─── Record set ───
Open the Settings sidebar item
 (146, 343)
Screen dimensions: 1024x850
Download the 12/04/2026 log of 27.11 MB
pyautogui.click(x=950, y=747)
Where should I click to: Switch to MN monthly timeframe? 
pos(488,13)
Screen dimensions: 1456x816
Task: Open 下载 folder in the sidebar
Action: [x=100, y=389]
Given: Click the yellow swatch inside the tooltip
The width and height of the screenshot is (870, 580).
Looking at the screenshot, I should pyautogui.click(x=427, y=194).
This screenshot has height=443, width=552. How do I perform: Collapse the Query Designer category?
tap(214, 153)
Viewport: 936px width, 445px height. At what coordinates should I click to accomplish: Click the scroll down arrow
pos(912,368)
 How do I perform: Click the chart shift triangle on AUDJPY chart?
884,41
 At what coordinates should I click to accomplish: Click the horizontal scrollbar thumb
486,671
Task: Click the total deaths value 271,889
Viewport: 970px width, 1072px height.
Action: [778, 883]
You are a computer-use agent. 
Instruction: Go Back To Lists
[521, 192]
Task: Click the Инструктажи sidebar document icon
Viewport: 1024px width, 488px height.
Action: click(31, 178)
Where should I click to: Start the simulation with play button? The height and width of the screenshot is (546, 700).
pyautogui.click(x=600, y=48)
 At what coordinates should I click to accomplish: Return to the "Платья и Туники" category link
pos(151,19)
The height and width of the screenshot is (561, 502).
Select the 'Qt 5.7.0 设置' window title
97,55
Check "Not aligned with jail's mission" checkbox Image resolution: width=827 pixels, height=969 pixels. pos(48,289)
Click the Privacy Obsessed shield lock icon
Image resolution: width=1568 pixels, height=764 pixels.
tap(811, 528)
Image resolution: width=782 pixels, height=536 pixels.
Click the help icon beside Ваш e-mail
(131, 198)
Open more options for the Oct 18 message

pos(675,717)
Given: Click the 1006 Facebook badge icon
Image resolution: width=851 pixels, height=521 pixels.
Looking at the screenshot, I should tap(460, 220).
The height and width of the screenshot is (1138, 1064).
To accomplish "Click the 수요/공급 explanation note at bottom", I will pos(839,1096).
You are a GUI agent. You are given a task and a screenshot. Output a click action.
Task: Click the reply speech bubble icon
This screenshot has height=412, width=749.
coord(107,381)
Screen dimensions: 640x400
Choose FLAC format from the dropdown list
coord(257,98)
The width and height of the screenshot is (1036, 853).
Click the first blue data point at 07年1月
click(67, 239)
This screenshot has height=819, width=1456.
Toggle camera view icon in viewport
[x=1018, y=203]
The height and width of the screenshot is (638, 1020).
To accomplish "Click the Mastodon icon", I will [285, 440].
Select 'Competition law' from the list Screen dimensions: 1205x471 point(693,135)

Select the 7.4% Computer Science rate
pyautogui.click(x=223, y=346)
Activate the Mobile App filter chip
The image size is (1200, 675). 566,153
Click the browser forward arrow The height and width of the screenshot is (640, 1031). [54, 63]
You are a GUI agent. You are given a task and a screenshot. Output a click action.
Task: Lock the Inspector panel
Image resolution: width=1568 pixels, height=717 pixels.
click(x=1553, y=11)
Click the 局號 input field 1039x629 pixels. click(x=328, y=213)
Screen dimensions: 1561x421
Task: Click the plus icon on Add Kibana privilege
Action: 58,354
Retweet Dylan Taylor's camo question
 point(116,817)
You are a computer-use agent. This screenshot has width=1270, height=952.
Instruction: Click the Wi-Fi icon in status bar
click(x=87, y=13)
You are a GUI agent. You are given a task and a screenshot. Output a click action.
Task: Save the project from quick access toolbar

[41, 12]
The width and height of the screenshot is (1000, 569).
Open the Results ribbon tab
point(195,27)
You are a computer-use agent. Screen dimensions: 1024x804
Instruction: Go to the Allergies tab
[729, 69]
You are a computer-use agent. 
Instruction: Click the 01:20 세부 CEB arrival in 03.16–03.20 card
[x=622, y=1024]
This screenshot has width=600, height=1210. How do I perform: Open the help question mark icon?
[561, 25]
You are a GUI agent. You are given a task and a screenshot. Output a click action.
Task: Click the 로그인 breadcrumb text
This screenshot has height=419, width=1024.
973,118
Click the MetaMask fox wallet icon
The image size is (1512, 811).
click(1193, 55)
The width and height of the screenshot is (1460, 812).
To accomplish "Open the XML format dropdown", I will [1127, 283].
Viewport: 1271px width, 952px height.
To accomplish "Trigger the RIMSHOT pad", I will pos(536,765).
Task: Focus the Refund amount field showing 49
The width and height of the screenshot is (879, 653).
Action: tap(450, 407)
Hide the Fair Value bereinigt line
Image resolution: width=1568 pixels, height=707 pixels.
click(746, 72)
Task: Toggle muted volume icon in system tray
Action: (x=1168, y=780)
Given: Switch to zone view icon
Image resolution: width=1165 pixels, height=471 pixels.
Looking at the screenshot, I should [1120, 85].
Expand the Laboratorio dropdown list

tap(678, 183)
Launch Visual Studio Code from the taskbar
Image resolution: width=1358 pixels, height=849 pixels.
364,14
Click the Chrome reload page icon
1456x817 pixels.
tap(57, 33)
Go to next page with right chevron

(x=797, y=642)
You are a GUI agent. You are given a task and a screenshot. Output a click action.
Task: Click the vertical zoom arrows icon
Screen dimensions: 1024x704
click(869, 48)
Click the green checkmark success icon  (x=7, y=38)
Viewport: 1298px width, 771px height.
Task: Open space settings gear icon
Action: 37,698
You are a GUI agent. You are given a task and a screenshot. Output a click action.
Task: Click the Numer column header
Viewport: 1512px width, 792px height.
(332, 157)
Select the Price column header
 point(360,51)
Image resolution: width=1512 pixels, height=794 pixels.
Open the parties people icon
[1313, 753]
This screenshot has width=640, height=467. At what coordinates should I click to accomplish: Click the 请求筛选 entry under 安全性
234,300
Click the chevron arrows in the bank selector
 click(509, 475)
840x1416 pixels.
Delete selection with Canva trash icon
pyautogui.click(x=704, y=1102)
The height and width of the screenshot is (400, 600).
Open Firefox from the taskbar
───
> [Exercise details] Lay out every line of the listing above as a numbered list, leaving out any blank lines.

> [Answer to this problem]
1. Open the Settings sidebar item
2.  (146, 343)
3. Screen dimensions: 1024x850
4. Download the 12/04/2026 log of 27.11 MB
5. pyautogui.click(x=950, y=747)
6. Where should I click to: Switch to MN monthly timeframe? 
7. pos(488,13)
8. Screen dimensions: 1456x816
9. Task: Open 下载 folder in the sidebar
10. Action: [x=100, y=389]
11. Given: Click the yellow swatch inside the tooltip
12. The width and height of the screenshot is (870, 580).
13. Looking at the screenshot, I should pyautogui.click(x=427, y=194).
14. This screenshot has height=443, width=552. How do I perform: Collapse the Query Designer category?
15. tap(214, 153)
16. Viewport: 936px width, 445px height. At what coordinates should I click to accomplish: Click the scroll down arrow
17. pos(912,368)
18.  How do I perform: Click the chart shift triangle on AUDJPY chart?
19. 884,41
20.  At what coordinates should I click to accomplish: Click the horizontal scrollbar thumb
21. 486,671
22. Task: Click the total deaths value 271,889
23. Viewport: 970px width, 1072px height.
24. Action: [778, 883]
25. You are a computer-use agent. 
26. Instruction: Go Back To Lists
27. [521, 192]
28. Task: Click the Инструктажи sidebar document icon
29. Viewport: 1024px width, 488px height.
30. Action: click(31, 178)
31. Where should I click to: Start the simulation with play button? The height and width of the screenshot is (546, 700).
32. pyautogui.click(x=600, y=48)
33.  At what coordinates should I click to accomplish: Return to the "Платья и Туники" category link
34. pos(151,19)
35. The height and width of the screenshot is (561, 502).
36. Select the 'Qt 5.7.0 设置' window title
37. 97,55
38. Check "Not aligned with jail's mission" checkbox Image resolution: width=827 pixels, height=969 pixels. pos(48,289)
39. Click the Privacy Obsessed shield lock icon
40. Image resolution: width=1568 pixels, height=764 pixels.
41. tap(811, 528)
42. Image resolution: width=782 pixels, height=536 pixels.
43. Click the help icon beside Ваш e-mail
44. (131, 198)
45. Open more options for the Oct 18 message
46. pos(675,717)
47. Given: Click the 1006 Facebook badge icon
48. Image resolution: width=851 pixels, height=521 pixels.
49. Looking at the screenshot, I should tap(460, 220).
50. The height and width of the screenshot is (1138, 1064).
51. To accomplish "Click the 수요/공급 explanation note at bottom", I will pos(839,1096).
52. You are a GUI agent. You are given a task and a screenshot. Output a click action.
53. Task: Click the reply speech bubble icon
54. This screenshot has height=412, width=749.
55. coord(107,381)
56. Screen dimensions: 640x400
57. Choose FLAC format from the dropdown list
58. coord(257,98)
59. The width and height of the screenshot is (1036, 853).
60. Click the first blue data point at 07年1月
61. click(67, 239)
62. This screenshot has height=819, width=1456.
63. Toggle camera view icon in viewport
64. [x=1018, y=203]
65. The height and width of the screenshot is (638, 1020).
66. To accomplish "Click the Mastodon icon", I will [285, 440].
67. Select 'Competition law' from the list Screen dimensions: 1205x471 point(693,135)
68. Select the 7.4% Computer Science rate
69. pyautogui.click(x=223, y=346)
70. Activate the Mobile App filter chip
71. The image size is (1200, 675). 566,153
72. Click the browser forward arrow The height and width of the screenshot is (640, 1031). [54, 63]
73. You are a GUI agent. You are given a task and a screenshot. Output a click action.
74. Task: Lock the Inspector panel
75. Image resolution: width=1568 pixels, height=717 pixels.
76. click(x=1553, y=11)
77. Click the 局號 input field 1039x629 pixels. click(x=328, y=213)
78. Screen dimensions: 1561x421
79. Task: Click the plus icon on Add Kibana privilege
80. Action: 58,354
81. Retweet Dylan Taylor's camo question
82.  point(116,817)
83. You are a computer-use agent. This screenshot has width=1270, height=952.
84. Instruction: Click the Wi-Fi icon in status bar
85. click(x=87, y=13)
86. You are a GUI agent. You are given a task and a screenshot. Output a click action.
87. Task: Save the project from quick access toolbar
88. [41, 12]
89. The width and height of the screenshot is (1000, 569).
90. Open the Results ribbon tab
91. point(195,27)
92. You are a computer-use agent. Screen dimensions: 1024x804
93. Instruction: Go to the Allergies tab
94. [729, 69]
95. You are a computer-use agent. 
96. Instruction: Click the 01:20 세부 CEB arrival in 03.16–03.20 card
97. [x=622, y=1024]
98. This screenshot has width=600, height=1210. How do I perform: Open the help question mark icon?
99. [561, 25]
100. You are a GUI agent. You are given a task and a screenshot. Output a click action.
101. Task: Click the 로그인 breadcrumb text
102. This screenshot has height=419, width=1024.
103. 973,118
104. Click the MetaMask fox wallet icon
105. The image size is (1512, 811).
106. click(1193, 55)
107. The width and height of the screenshot is (1460, 812).
108. To accomplish "Open the XML format dropdown", I will [1127, 283].
109. Viewport: 1271px width, 952px height.
110. To accomplish "Trigger the RIMSHOT pad", I will pos(536,765).
111. Task: Focus the Refund amount field showing 49
112. The width and height of the screenshot is (879, 653).
113. Action: tap(450, 407)
114. Hide the Fair Value bereinigt line
115. Image resolution: width=1568 pixels, height=707 pixels.
116. click(746, 72)
117. Task: Toggle muted volume icon in system tray
118. Action: (x=1168, y=780)
119. Given: Switch to zone view icon
120. Image resolution: width=1165 pixels, height=471 pixels.
121. Looking at the screenshot, I should [1120, 85].
122. Expand the Laboratorio dropdown list
123. tap(678, 183)
124. Launch Visual Studio Code from the taskbar
125. Image resolution: width=1358 pixels, height=849 pixels.
126. 364,14
127. Click the Chrome reload page icon
128. 1456x817 pixels.
129. tap(57, 33)
130. Go to next page with right chevron
131. (x=797, y=642)
132. You are a GUI agent. You are given a task and a screenshot. Output a click action.
133. Task: Click the vertical zoom arrows icon
134. Screen dimensions: 1024x704
135. click(869, 48)
136. Click the green checkmark success icon  (x=7, y=38)
137. Viewport: 1298px width, 771px height.
138. Task: Open space settings gear icon
139. Action: 37,698
140. You are a GUI agent. You are given a task and a screenshot. Output a click action.
141. Task: Click the Numer column header
142. Viewport: 1512px width, 792px height.
143. (332, 157)
144. Select the Price column header
145.  point(360,51)
146. Image resolution: width=1512 pixels, height=794 pixels.
147. Open the parties people icon
148. [1313, 753]
149. This screenshot has width=640, height=467. At what coordinates should I click to accomplish: Click the 请求筛选 entry under 安全性
150. 234,300
151. Click the chevron arrows in the bank selector
152.  click(509, 475)
153. 840x1416 pixels.
154. Delete selection with Canva trash icon
155. pyautogui.click(x=704, y=1102)
156. The height and width of the screenshot is (400, 600).
157. Open Firefox from the taskbar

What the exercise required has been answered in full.